## Activity
From the line containing "Task: Open the Administração menu" through the last line of the material, copy every line exactly, both ends inclusive; do not copy pictures.

## Task material
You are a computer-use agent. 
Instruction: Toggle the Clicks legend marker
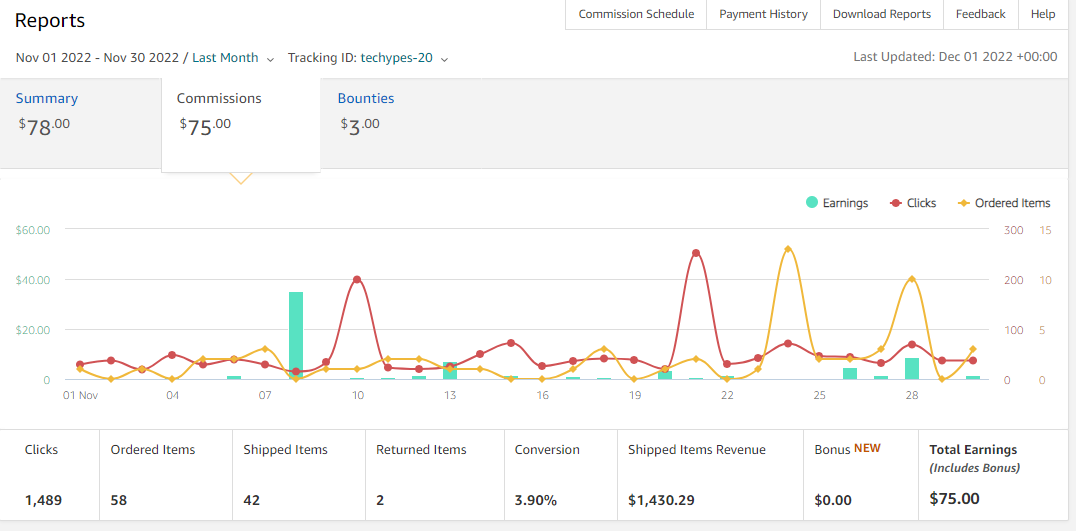[x=896, y=203]
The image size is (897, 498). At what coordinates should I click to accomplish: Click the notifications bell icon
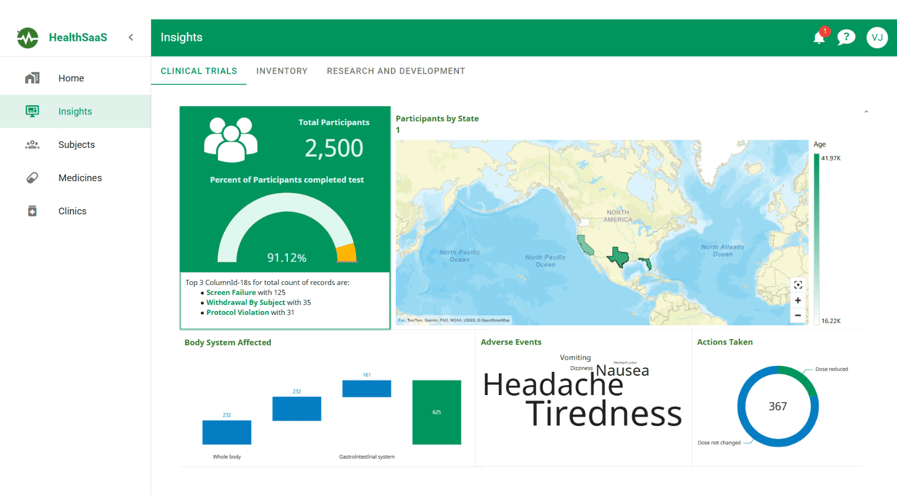coord(819,38)
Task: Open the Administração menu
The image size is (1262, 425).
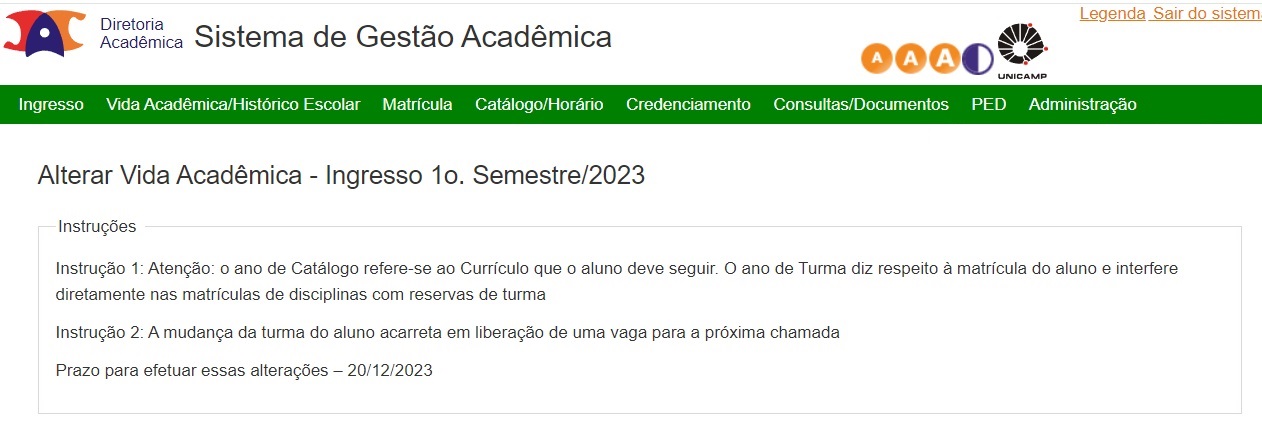Action: click(x=1082, y=104)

## Exercise solution
Task: Open the Administração menu
The image size is (1262, 425).
Action: click(x=1082, y=104)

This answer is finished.